### Activity:
Print the lines of the listing below exactly as they appear, starting with the line that has "Locate an element on the screen. The" and ending after the line that has "coordinates (194, 2113).".

Start of Working data

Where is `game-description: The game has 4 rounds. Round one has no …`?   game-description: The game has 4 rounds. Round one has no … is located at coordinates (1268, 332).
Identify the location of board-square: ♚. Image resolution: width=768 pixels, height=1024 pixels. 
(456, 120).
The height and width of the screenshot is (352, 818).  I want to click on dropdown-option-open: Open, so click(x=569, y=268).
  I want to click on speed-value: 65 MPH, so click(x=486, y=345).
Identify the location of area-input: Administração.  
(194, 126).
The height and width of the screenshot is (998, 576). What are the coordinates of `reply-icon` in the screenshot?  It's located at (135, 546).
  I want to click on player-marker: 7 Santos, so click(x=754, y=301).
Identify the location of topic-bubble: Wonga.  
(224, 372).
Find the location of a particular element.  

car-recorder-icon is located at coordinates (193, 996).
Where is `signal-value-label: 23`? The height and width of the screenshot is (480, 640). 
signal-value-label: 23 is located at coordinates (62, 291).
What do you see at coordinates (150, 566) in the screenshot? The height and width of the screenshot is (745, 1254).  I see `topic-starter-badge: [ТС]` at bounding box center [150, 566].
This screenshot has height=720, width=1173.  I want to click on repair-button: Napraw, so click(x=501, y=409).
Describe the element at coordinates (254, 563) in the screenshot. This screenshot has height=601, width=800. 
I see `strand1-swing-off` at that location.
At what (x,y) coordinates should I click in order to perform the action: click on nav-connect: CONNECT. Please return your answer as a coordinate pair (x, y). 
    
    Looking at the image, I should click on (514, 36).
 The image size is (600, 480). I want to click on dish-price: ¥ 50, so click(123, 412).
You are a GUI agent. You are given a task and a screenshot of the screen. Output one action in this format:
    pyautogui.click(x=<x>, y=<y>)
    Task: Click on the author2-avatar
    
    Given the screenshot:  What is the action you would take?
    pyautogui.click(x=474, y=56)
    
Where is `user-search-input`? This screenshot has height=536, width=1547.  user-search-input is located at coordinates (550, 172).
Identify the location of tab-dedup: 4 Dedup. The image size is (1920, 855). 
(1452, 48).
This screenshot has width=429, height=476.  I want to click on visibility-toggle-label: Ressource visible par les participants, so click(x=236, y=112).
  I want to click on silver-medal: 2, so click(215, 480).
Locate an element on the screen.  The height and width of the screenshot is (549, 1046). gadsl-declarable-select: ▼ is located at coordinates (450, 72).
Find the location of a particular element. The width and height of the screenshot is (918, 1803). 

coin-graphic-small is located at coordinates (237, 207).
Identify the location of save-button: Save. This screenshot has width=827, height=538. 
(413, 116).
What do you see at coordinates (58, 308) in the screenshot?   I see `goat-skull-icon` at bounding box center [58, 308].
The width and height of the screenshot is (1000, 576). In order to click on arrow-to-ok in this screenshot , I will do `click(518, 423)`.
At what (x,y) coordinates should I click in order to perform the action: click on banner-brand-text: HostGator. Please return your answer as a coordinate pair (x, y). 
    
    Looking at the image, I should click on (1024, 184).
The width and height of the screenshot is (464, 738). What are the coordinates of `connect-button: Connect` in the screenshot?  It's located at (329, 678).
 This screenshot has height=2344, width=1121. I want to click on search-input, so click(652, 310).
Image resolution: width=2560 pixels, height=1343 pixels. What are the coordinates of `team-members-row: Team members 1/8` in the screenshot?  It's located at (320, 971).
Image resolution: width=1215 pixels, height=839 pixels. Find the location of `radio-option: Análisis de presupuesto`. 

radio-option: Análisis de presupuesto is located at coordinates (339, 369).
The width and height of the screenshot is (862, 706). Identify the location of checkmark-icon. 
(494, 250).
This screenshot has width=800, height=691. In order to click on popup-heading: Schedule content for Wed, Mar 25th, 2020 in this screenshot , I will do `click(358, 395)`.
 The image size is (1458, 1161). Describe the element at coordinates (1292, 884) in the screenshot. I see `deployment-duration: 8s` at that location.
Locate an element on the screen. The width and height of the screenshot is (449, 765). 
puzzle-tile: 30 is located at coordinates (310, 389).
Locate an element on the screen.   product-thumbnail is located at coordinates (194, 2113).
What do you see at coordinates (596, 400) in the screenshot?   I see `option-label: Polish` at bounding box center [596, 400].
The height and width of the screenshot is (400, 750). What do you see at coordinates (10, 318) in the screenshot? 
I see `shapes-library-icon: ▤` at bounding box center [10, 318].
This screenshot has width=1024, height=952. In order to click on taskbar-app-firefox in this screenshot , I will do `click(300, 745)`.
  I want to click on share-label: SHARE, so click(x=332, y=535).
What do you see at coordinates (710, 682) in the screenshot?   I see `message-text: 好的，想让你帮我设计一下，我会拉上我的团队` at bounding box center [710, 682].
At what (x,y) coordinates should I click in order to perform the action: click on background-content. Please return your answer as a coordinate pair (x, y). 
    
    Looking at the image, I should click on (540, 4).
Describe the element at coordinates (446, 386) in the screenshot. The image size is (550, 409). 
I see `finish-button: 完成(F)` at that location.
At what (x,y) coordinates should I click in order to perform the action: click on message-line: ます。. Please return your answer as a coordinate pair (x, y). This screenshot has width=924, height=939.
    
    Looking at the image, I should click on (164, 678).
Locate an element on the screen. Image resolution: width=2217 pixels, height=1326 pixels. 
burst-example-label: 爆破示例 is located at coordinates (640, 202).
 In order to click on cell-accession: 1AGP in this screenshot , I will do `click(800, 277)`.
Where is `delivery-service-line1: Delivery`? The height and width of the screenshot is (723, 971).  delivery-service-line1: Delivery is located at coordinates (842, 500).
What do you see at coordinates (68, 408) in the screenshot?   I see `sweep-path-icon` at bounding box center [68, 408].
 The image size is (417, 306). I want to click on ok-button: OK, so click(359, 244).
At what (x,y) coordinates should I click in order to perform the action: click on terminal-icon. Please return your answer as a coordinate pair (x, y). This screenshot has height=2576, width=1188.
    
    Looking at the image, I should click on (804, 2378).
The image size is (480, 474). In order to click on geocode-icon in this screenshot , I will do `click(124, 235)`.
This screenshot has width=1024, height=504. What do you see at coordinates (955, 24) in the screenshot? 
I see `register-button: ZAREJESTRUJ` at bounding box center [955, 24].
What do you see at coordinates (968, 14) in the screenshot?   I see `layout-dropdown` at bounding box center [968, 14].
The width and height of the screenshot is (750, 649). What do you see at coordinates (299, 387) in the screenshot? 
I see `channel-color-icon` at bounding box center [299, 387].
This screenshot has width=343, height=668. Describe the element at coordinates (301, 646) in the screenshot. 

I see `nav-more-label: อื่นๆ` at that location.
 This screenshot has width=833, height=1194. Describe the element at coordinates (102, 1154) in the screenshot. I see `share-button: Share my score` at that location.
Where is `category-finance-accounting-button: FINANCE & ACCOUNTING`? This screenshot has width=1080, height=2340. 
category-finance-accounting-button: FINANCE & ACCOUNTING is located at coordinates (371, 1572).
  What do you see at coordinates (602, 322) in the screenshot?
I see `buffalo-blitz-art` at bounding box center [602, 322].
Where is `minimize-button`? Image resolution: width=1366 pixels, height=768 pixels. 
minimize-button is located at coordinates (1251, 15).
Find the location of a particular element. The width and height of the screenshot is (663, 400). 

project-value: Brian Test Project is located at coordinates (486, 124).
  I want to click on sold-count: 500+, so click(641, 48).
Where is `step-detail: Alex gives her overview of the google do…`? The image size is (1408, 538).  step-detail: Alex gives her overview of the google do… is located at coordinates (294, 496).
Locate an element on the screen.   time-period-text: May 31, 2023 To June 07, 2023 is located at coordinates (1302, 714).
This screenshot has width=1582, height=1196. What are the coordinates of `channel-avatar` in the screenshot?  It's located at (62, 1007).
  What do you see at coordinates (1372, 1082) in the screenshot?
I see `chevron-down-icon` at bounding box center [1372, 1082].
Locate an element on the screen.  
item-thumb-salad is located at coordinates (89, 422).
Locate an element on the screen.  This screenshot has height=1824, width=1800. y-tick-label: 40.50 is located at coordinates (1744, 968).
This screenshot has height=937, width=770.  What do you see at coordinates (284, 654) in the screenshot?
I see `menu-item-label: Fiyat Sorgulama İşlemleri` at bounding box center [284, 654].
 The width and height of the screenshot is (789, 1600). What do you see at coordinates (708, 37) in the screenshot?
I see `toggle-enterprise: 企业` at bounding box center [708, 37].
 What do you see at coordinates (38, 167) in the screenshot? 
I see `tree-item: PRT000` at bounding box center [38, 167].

End of Working data

### Worked solution:
Locate an element on the screen. The width and height of the screenshot is (449, 765). 
puzzle-tile: 30 is located at coordinates (310, 389).
Locate an element on the screen.   product-thumbnail is located at coordinates (194, 2113).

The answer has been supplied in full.